Apply what you read.
• 1. According to the blog text, how long did installing the complete Pro Edition take on the workstation PC?
• 2. Copy the blog text between "The Vista review" and "into the packages.", inclusive, swapping "milestone" for "step".

Study text.
===

Today I've tried branching like it was really meant ;) I've cut and chopped a whole tree into pieces and burned them. Really nice and a welcome change to the usual nightly coding sessions.

Threads & Vista

The Vista review will take some time longer, I want to test some of the new features like "Transactional NTFS" first. Moreover, I'm playing around with the Microsoft PowerShell. niven isn't dead either, I've finished another important milestone (basic thread library is working now) and now I'll refactor the Configuration manager, after that I'll dig in again into the packages.

Windows Vista

Microsoft released the Windows Vista Beta 2 recently and I'm downloading it at the moment (10% @ 600kb/s) ;) Stay tuned for some screenshots of niven on Vista!

From scratch we go

Well, again no post with "Package manager working", but I've got a good excuse why not ;) After digging a bit deeper into multithreading, the currently available libs (Boost.Threads, etc.) had problems to do the job, at least here. Plus, all of those libraries focus on low-level abstractions while I needed a consistent low-to-high-level thread framework. So I decided to roll my own ... :)


It's actually not that complicated, the basic primitives are rather easy (mutex, semaphore, etc.). The only tricky one is a "Condition", at least under Win32 where you have to be damn careful that the transition from working->waiting and back is really atomic. I'm working on the higher-level abstractions like producer/consumer or map/reduce, let's see how I get on.

Visual Studio 2005 - Hail Microsoft!

Although the Visual Studio 2005 was introduced some months ago, I didn't get it until recently. It's by far the best IDE ever written, read on for a complete review.

About Visual Studio 2005

I'm using the Visual Studio 2005 Professional and Standard German for all my development now - only C++ though, so I won't comment on what changed for C++/CLI and the other .NET languages. The new VS introduces a more standards-compliant compiler, an updated MSDN & CRT and many tweaks to the GUI. Let's take a look at each of the components.

First impression

The Pro Edition comes on 2 CDs plus 3 MSDN, same for the Standard. Installing the complete Pro Edition took around 5 minutes on my workstation PC. The standard edition took around 30 minutes on my notebook here due to a weird problem with the installer. Being part of the MSDN, I only get CD images. When you mount them one after the other into the same drive, everything is fine - but if you mount them all at once, the installation slows down extremly (5-10secs per file!). VS 2005 installs new, more friendly icons for source files, but still no 48x48 version of them so you still have crappy looking icons when using the "Tiles" view. The startup time of the IDE has been significantly enhanced. On my notebook, you can see the splash screen for maybe one-two seconds while on my desktop it dissapears after a tenth of a second.


The new GUI is using the toolbar style introduced with Office 2003 and looks overall more polished than the 2003 GUI. IntelliSense has been improved dramatically - it finally supports things like boost::shared_ptrs. Moreover, the syntax highlighter "knows" the value of #defines and grays subsequent #ifdefs out if they're false. Other changes include mostly polishing, for example, they finally settled down with a deterministic window docking solution.

===

(Records from a data collection)

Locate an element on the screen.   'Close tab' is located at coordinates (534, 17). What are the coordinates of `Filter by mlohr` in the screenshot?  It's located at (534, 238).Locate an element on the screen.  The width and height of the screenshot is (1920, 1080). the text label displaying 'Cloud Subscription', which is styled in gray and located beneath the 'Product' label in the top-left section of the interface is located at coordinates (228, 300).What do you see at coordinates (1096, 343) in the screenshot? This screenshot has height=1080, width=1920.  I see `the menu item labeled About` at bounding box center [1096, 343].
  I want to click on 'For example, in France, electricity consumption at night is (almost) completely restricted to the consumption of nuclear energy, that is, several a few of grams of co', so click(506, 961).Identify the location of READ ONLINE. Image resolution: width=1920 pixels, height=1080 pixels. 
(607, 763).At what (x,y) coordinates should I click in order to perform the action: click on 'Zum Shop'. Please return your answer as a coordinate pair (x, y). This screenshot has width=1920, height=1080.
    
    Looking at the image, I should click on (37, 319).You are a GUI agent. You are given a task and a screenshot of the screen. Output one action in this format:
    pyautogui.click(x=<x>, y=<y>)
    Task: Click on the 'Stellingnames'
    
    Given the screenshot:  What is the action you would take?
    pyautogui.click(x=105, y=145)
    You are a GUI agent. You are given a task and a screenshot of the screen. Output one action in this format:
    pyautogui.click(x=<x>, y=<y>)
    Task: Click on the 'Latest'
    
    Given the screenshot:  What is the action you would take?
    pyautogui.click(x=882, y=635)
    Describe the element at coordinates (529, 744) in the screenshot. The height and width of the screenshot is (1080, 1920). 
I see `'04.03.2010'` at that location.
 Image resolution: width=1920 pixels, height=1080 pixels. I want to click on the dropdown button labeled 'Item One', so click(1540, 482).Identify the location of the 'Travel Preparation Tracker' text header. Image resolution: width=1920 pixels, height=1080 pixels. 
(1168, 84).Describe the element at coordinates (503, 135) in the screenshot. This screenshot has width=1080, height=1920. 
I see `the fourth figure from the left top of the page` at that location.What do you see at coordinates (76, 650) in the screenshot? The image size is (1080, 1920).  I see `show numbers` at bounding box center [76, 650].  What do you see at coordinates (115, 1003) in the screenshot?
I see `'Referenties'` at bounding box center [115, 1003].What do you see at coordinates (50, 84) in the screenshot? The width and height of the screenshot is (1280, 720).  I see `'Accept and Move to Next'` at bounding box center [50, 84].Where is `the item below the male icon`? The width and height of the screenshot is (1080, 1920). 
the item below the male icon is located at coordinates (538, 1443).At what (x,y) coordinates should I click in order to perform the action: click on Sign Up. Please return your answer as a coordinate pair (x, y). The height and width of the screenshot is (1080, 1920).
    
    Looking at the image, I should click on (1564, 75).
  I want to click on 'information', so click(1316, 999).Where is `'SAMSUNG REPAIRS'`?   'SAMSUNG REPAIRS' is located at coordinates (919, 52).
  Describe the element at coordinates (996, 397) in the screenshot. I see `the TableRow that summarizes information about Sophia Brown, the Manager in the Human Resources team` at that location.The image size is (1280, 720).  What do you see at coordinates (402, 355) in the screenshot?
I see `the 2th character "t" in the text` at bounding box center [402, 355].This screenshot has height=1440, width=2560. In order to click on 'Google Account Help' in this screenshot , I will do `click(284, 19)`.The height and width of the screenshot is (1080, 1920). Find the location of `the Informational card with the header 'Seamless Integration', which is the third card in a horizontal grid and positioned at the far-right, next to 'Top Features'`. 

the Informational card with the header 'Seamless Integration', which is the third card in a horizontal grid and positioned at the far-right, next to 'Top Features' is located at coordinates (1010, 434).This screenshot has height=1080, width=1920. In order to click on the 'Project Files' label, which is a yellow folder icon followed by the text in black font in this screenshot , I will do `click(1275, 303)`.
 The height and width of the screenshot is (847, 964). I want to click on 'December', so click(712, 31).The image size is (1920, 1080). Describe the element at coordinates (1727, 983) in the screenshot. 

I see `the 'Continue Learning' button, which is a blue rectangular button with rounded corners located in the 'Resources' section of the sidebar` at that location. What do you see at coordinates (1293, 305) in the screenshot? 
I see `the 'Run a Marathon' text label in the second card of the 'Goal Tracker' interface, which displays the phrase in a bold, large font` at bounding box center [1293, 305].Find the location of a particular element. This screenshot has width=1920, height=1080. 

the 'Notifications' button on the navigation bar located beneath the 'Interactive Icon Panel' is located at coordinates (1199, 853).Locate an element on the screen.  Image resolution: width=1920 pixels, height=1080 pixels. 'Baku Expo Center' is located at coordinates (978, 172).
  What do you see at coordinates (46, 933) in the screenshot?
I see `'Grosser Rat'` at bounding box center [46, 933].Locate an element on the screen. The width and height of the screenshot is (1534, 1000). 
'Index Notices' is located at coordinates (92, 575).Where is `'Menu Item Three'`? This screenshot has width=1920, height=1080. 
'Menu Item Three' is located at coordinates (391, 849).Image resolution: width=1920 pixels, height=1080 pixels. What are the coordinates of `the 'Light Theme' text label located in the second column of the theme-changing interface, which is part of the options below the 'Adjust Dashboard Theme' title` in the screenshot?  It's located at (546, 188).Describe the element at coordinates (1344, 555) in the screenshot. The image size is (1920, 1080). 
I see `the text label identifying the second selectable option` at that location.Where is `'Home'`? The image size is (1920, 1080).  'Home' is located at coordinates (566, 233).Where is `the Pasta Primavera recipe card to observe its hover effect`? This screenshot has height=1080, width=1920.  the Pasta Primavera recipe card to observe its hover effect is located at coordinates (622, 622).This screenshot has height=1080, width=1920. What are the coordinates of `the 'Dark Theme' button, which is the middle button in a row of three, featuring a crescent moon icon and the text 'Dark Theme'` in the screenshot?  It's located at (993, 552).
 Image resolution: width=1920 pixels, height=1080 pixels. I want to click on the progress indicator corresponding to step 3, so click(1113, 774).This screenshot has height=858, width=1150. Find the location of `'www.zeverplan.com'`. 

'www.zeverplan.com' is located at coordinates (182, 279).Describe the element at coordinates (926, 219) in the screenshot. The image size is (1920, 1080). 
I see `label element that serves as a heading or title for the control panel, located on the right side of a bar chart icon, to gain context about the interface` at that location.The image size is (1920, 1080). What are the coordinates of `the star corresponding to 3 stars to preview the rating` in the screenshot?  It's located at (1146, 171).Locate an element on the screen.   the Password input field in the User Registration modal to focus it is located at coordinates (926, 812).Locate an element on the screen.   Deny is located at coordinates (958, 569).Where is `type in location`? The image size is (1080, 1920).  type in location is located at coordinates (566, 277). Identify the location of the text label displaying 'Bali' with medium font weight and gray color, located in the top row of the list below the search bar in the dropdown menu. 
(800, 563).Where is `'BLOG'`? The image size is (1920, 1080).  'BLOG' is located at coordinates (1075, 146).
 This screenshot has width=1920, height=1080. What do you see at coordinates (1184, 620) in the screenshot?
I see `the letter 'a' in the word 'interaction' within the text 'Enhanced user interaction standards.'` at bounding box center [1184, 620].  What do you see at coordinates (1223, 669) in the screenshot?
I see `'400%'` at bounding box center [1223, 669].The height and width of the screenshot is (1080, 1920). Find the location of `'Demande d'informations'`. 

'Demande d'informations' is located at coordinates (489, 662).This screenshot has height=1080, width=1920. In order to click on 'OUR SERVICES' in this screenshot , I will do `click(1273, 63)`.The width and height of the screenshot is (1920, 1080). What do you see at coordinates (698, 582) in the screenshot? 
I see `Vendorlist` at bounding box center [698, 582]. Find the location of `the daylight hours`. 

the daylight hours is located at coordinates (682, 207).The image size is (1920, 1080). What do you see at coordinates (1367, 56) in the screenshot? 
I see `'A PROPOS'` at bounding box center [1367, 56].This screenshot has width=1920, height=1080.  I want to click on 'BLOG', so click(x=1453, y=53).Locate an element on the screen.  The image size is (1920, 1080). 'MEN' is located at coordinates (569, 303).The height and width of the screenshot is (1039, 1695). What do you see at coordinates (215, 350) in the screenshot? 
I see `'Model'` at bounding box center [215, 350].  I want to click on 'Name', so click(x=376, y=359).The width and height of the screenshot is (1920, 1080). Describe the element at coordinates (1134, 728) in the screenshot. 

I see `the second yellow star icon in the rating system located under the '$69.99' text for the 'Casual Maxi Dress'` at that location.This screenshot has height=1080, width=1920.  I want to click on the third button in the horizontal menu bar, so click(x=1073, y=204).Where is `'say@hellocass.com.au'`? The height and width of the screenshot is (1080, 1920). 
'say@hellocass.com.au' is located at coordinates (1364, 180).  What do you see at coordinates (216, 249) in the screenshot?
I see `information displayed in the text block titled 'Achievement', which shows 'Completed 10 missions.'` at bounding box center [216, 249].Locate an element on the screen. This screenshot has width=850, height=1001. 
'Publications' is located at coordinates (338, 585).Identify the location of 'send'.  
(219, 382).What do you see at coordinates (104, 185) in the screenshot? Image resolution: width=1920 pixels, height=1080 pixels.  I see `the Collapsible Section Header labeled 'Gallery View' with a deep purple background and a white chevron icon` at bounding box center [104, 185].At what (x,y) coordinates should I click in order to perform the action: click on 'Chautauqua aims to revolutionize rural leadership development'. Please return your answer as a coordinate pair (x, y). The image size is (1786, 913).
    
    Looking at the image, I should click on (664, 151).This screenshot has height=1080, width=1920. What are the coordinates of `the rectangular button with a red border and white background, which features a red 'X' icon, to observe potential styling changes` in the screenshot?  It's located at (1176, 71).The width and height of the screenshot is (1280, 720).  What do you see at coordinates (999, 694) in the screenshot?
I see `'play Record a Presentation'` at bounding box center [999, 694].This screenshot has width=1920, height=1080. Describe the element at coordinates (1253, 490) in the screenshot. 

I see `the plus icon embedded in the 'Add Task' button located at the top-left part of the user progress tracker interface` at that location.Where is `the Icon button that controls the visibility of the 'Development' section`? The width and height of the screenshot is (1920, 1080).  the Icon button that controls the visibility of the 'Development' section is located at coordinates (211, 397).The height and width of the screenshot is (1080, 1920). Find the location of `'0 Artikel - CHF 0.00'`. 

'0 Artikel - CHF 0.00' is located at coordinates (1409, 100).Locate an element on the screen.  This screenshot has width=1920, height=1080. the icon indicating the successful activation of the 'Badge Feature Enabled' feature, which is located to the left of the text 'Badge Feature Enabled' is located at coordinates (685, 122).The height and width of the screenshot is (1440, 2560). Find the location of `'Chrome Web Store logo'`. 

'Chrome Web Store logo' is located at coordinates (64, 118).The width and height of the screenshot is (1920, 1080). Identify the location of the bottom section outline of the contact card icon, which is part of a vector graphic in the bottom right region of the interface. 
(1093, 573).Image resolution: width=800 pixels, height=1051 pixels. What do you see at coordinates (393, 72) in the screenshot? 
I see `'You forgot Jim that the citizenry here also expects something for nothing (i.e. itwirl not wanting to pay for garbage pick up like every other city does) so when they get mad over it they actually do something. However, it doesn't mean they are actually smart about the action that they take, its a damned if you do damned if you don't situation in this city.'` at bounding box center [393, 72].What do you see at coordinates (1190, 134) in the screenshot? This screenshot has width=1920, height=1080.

===

Solutions to each task.
• 1. Around 5 minutes.

• 2.
The Vista review will take some time longer, I want to test some of the new features like "Transactional NTFS" first. Moreover, I'm playing around with the Microsoft PowerShell. niven isn't dead either, I've finished another important step (basic thread library is working now) and now I'll refactor the Configuration manager, after that I'll dig in again into the packages.